Pemilu 2014 sebentar lagi, banyak cerita beredar tentang cara-cara para caleg mendapatkan suara. Meski tidak terbukti, tapi rumor tentang pemberian uang kepada pemilih agar mencontreng nama sang caleg di bilik suara sudah beredar sangat luas. Ada juga rumor bahwa selain uang, masyarakat juga diberikan sejumlah bingkisan, diantaranya adalah sembako.
Kalau benar kejadian seperti itu, apalagi jika dilakukan oleh mayoritas, maka kondisi Indonesia sangat mengkhawatirkan, meski kita tidak bisa menghakimi bahwa semua caleg melakukan hal tersebut. Jika benar ada praktek pemberian uang untuk mendapatkan suara, lalu siapa yang salah?
Kita tidak bisa melimpahkan kesalahan sepenuhnya kepada caleg atau tim suksesnya, karena pemberi dan penerima sama-sama memberi kontribusi terhadap kemerosotan bangsa dari berbagai sisi, termasuk ekonomi.
Sangat disayangkan jika Anda memilih wakil rakyat berdasarkan siapa yang bayar, Anda hanya akan mendapatkan uang dalam jumlah sedikit, kemudian kehidupan dan kesejahteraan semua orang (termasuk diri Anda sendiri) dikorbankan.

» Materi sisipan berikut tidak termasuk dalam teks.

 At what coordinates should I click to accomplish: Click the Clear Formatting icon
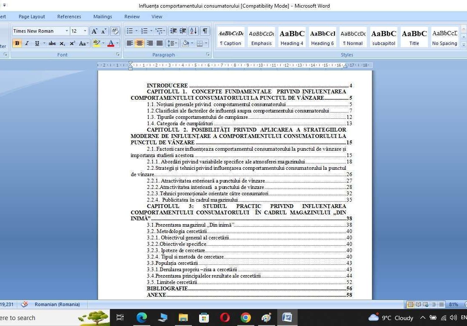(x=115, y=31)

Jika ada calon anggota legislatif atau calon pemimpin menggunakan cara-cara tidak terpuji dalam berkampanye, maka besar kemungkinan dia tidak menempatkan kepentingan rakyat pada urutan teratas. Dalam skala prioritasnya adalah kepentingan pribadi, keluarga, dan golongan.

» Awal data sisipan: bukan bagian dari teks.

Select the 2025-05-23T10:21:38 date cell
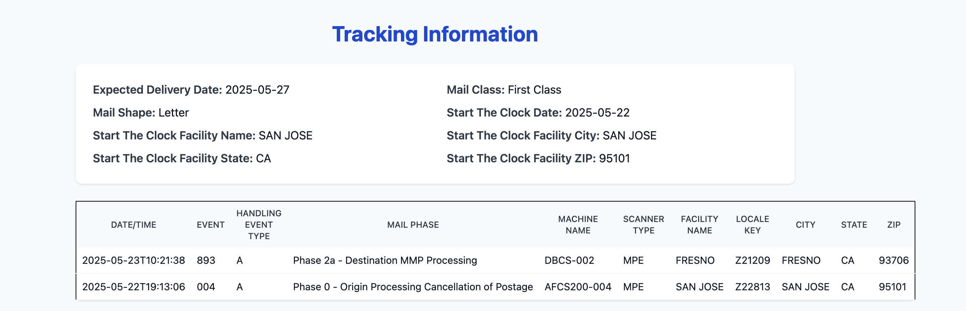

Belajar dari fenomena Jokohok (Jokowi-Ahok) di Jakarta, tanpa melakukan politik uang mereka bisa menjadi gubernur dan wakil gubernur karena memang mereka dicintai rakyat, mereka diplih bukan karena bagi-bagi uang. Dan efeknya sangat terasa, banyak manfaat bisa dirasakan warga DKI secara umum, meski tidak sedikit juga kritik terhadap kinerja mereka berdua selama ini. Namun memang tiap-tiap orang tentu memiliki kelebihan dan kekurangan, yang kita cari adalah yang kelebihannya jauh lebih banyak dan lebih dibutuhkan untuk mencapai kesejahteraan.

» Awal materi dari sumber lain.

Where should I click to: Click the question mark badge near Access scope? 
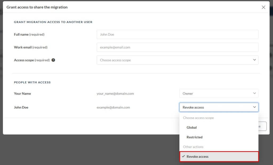[53, 60]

Jokohok hanya satu contoh dari pemimpin ideal, tentu masih banyak lagi pemimpin dan wakil rakyat seperti mereka, tinggal bagaimana kita sebagai masyarakat umum untuk tidak asal memilih, jangan memilih hanya karena diberi uang atau bingkisan, karena itu sama saja dengan menjual suara. Terlalu murah suara Anda jika ditukar dengan sekardus sembako dan amplop tipis berisi uang tunai. Sementara penderitaan mengancam selama lima tahun.
Maraknya kasus korupsi, apakah itu tidak juga menyadarkan kita untuk tidak menjual suara? Mereka para caleg hanya memberi sedikit, tapi harta kita dan anak cucu dirampok begitu saja demi memperkaya diri. Kekayaan alam dikeruk, dana pembangunan disunat, dan berbagai tindak korupsi lainnya.
Lebih baik menolak tawaran uang untuk memilih salah satu calon, tidak apa-apa, yang penting dalam setidaknya lima tahun kedepan wakil kita di DPR maupun di DPRD tetap berjuang dengan sungguh-sungguh untuk kepentingan rakyat.
Mentalitas kita harus dibangun agar tidak menjadi mental koruptor, jika saat menjadi rakyat kita sudah menerima sogokan, bagaimana nanti jika memegang suatu jabatan penting? Bisa jadi kita akan lebih ganas dibanding koruptor sekarang.
Sekali lagi saya tidak menuding adanya praktek sogok menyogok dalam mencari suara, tapi rumor tentang itu sudak beredar sangat luas, tapi semoga saja saya salah.
Mari kita sukseskan Pemilu 2014 dengan damai, jujur, adil, tanpa ada kecurangan. Orang jujur, kemana-mana perasannya tenang, enak, damai, walaupun mungkin kantongnya cekak. Biarlah rezeki ala kadarnya atau secukupnya, tapi kalau berkah, rasanya akan lebih nikmat.